More homebuilding data due in the US today
Following on from yesterday’s November NAHB homebuilder index, which reported the highest level of optimism since the survey began in 1984, today brings the release of US housing starts and building permits data for October. We expect that these reports will continue to point to a surge in home construction activity, with starts likely to have increased 6.0%M/M to the highest level since February – clear evidence that the Fed’s monetary policy is stimulating the economy.
Australian wage growth slowest on record in Q3
The focus in Australia today was on the Wage Price Index for Q3, which measures developments in labour costs after controlling for shifts in worker composition. While analysts had anticipated a very soft outcome, wage growth proved even weaker than expected with the seasonally-adjusted headline index – which excludes bonuses – rising just 0.1%Q/Q. As a result, annual growth in wages slowed to a record low of just 1.4%Y/Y (this series dates back to 1997). Not surprisingly, growth was especially weak in the private sector, with wages rising just 0.1%Q/Q and 1.2%Y/Y. In the public sector – which is less responsive to market conditions – wages grew 0.2%Q/Q and 1.8%Y/Y. In the detail, while wages grew more than 2%Y/Y in the education, healthcare, utility and finance and insurance sectors, growth of 0.8%Y/Y or less was recorded in the construction, retail, wholesale, accommodation and administrative services sectors. In addition, unsurprisingly, annual wage growth was even weaker once bonus payments are included The bonus-inclusive measure increased just 1.0%Y/Y, with private sector wages up 0.7%Y/Y and public sector wages up 1.8%Y/Y.

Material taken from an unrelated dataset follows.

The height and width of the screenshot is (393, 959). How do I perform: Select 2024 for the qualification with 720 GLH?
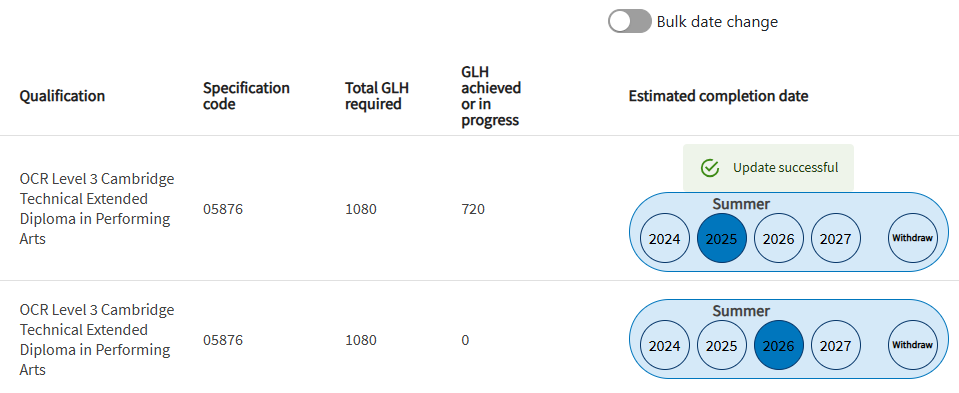[665, 238]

Needless to say, the RBA will regard today’s report as consistent with its view that, for the foreseeable future, the labour market will remain a significant drag on overall inflation in the economy, thus justifying the additional policy easing announced at the beginning of this month. Attention will turn now to the October Labour Force survey, which will be released tomorrow.
Kiwi producer prices remain soft in Q3
The only economic news in New Zealand today concerned the behaviour of the PPIs in Q3. Higher energy prices contributed to a 0.6%Q/Q rebound in the index of input prices, which nonetheless were still down 0.4%Y/Y. Meanwhile, lower prices for a range of primary products – notably dairy products – resulted in a further 0.3%Q/Q declines in the index of output prices, causing annual inflation to slow 1.4pps to just 0.1%Y/Y.